In “Unfree Verse,” Youssef Rakha (himself a poet) argues that the earlier generation of ’60s poets were shackled to a particular ideological discourse, and asks: “To what extent could [Amal] Donqol – or [Mahmoud] Darwish – afford to write poetry for its own sake?”

He asserts that the real revolution in Arabic poetry came via the “we are not interested in big issues” nineties generation, which Rakha says has promoted a Nahda, or renaissance, in Arabic art.

Meanwhile, over at Qantara in “The Silence of the Thinkers,” journalist Mona Naggar decries the awarding of the Goethe Prize to dis-engaged Syrian poet Adonis. Naggar criticizes the poet for not taking a clear position on ongoing protests in Syria. And, because of his political squishy-squashiness, she says he should not receive the Goethe award for excellence in literature.

Naggar goes on to say, of Arab writers, that “none of them has played an active role in the protests and revolutions”: neither in Avenue Bourgiba nor in Tahrir nor anywhere in Syria. This is a peculiar and incorrect assertion. But the essence of Naggar’s argument remains the same: Adonis should not be receiving a prestigious German cultural prize just now.

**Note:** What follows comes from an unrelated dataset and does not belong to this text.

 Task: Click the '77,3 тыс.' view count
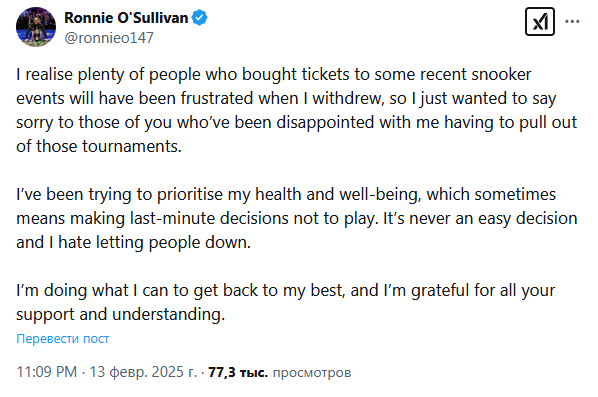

She says: “The Arab Spring really didn’t deserve this!”

There’s no doubt that Adonis has fashioned himself as a cultural and political commentator as well as a poet, and that his unwillingness to take a position on Syrian protests is open for engaged criticism. Naggar writes:

The young Syrian writer Maha Hassan brings criticism of Adonis to a head when she calls on him to utilise his last opportunity and adopt a clear position on the Syrian revolution. In an article for the national daily newspaper Al-Hayat, Hassan writes: “You must be clearer, more robust and more exact in your statements on events in Syria. You must take a stance, say something about the Syrian blood that has been spilled!”

Does this mean that the Germans should be careful not to give Adonis a literary prize?

Meanwhile, over at the Arabophile, Rakha is arguing for greater freedom for the Arab poet: freedom from an ideological line. And that this freedom, rather than the engaged politics of the sixties poets, better serves Egyptians’ struggle for independence.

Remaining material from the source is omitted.